Las técnicas de composición más comunes
incluyen:
Regla de los tercios: Es quizás la técnica más conocida. Divide el encuadre en
nueve secciones iguales con dos líneas horizontales y dos verticales. Los puntos
de intersección de estas líneas son lugares estratégicos para colocar al sujeto
principal y lograr una composición equilibrada e interesante.
Simetría y equilibrio: Esta técnica busca un balance visual, a menudo colocando
elementos similares a ambos lados de un eje central imaginario. Es muy efectiva
en reflejos o escenas con patrones naturales, proporcionando una sensación de
orden y armonía.
Líneas guía (o líneas principales): Utiliza elementos naturales o arquitectónicos
(carreteras, vallas, ríos) para dirigir la mirada del espectador hacia el punto focal
de la imagen. Esto añade profundidad y dinamismo.
Encuadre natural: Consiste en usar elementos dentro de la escena (marcos de
puertas, ramas de árboles, ventanas) para "enmarcar" al sujeto principal. Esto
crea una sensación de profundidad y aísla al protagonista de la imagen.
Espacio negativo: Se refiere a las áreas vacías alrededor del sujeto principal. El
uso deliberado del espacio negativo ayuda a resaltar al sujeto, simplifica la imagen
y le da "aire" a la composición.
Llenar el encuadre: Contraria al espacio negativo, esta técnica implica acercarse
mucho al sujeto para que ocupe la mayor parte de la fotografía, eliminando
distracciones de fondo y enfocándose en los detalles y texturas.

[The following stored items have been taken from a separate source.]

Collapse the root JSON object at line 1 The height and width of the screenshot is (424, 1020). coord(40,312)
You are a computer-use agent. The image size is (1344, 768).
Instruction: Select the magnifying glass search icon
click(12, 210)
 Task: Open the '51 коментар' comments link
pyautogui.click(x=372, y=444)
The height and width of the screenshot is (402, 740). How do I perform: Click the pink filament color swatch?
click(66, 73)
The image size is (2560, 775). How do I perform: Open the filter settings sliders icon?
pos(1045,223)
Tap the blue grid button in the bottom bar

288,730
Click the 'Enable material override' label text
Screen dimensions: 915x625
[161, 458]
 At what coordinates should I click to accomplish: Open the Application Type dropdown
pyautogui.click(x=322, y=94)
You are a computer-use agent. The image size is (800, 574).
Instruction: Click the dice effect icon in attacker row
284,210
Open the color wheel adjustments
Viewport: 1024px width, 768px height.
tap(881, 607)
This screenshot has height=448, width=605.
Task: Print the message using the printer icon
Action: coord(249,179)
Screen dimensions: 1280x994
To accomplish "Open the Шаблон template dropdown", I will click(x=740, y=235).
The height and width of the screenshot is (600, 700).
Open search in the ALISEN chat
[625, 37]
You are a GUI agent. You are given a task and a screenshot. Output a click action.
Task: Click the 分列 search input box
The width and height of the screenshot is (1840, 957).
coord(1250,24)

Punto de fuga y perspectiva: Utiliza la perspectiva lineal para crear una ilusión
de profundidad, donde las líneas paralelas parecen converger en un punto distante
en el horizonte.
Patrones y repetición: Identificar y fotografiar patrones o ritmos repetitivos puede
crear imágenes visualmente muy atractivas y con una fuerte calidad gráfica.
Cambio de ángulo/punto de vista: Alterar la altura o el ángulo desde el que se
toma la foto (desde el suelo, desde arriba) puede transformar una escena
mundana en una imagen cautivadora y original.